Lors d’une intervention télévisée remarquée, l’ancien ministre Aly Ngouille Ndiaye a apporté un éclairage inédit sur l’utilisation des fonds spéciaux alloués à la primature. Selon ses déclarations, Ousmane Sonko occuperait une place particulière dans l’histoire de ces fonds, en tant que premier Premier ministre à en avoir bénéficié.

« Il a été le premier Premier ministre à avoir accès à ces fonds spéciaux », a-t-il affirmé avec conviction. « Moi-même, je n’ai jamais occupé ce poste, mais plusieurs anciens Premiers ministres, encore parmi nous aujourd’hui, peuvent confirmer mes propos. Parmi eux, seul Boun Abdallah Dione, que Dieu l’ait en sa sainte miséricorde, n’en a jamais disposé.
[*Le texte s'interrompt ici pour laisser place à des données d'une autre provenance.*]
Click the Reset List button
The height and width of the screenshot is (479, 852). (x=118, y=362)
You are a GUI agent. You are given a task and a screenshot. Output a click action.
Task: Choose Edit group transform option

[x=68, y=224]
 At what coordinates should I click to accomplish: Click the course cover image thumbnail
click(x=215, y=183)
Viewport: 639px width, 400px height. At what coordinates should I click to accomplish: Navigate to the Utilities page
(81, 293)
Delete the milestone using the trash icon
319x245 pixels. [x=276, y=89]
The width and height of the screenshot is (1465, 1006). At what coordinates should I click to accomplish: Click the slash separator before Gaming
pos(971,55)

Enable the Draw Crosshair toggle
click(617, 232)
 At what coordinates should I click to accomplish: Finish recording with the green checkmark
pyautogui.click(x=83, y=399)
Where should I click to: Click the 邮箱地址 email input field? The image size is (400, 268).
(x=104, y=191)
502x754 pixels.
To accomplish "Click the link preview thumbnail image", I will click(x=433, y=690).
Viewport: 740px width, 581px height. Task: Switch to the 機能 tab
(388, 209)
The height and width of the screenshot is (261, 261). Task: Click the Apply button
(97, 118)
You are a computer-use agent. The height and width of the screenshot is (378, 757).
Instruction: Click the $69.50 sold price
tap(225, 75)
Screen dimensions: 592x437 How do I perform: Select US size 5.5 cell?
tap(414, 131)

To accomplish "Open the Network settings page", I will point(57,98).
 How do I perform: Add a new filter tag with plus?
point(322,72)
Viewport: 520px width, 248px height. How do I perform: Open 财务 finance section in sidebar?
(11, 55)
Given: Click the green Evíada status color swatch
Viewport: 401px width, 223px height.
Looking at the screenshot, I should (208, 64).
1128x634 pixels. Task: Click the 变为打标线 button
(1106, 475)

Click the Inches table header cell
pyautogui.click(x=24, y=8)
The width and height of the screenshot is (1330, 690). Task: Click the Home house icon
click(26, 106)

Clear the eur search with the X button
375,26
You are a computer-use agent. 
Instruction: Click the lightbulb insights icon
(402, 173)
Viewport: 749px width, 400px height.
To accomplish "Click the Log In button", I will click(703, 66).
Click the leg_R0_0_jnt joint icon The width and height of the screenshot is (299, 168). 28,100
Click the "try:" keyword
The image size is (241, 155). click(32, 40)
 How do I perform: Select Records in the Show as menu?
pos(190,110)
Quant à Amadou Ba, il a été remplacé par Sidiki Kaba avant d’en profiter, et ce dernier n’a pas eu le temps d’en bénéficier non plus », a-t-il précisé.

Des chiffres et des interrogations

Aly Ngouille Ndiaye a également soulevé des questions sur le montant et la périodicité de ces fonds. « Certains évoquent une attribution trimestrielle, d’autres annuelle. Si l’on part sur une base annuelle, Ousmane Sonko aurait pu disposer d’environ 8 milliards de francs CFA. Cependant, les premiers 1,7 milliard de francs CFA ont été entièrement dépensés. Si ces fonds étaient attribués annuellement, leur épuisement en un trimestre serait une anomalie. Cela confirme ainsi qu’ils étaient bien attribués par trimestre », a-t-il analysé.

« Si cet argent a été utilisé et que son successeur n’a rien trouvé, cela signifie que Sonko a bel et bien consommé ces ressources », a-t-il ajouté, soulignant l’importance d’une transparence totale sur leur utilisation.

Appel à une enquête parlementaire

L’ancien ministre n’a pas manqué de critiquer l’absence de clarté autour de ces fonds. « Si j’étais à sa place, ma première démarche aurait été de clarifier l’utilisation des 1,7 milliard de francs CFA. Les commissions d’enquête parlementaire auraient dû se pencher sur ce sujet pour expliquer où est passé cet argent. C’est à travers une telle transparence que l’on pourrait affirmer qu’il a donné l’exemple. On entend souvent dire qu’ils ne veulent pas instrumentaliser les institutions, mais la réalité est tout autre : leurs actes ne reflètent pas leurs discours », a-t-il conclu avec fermeté.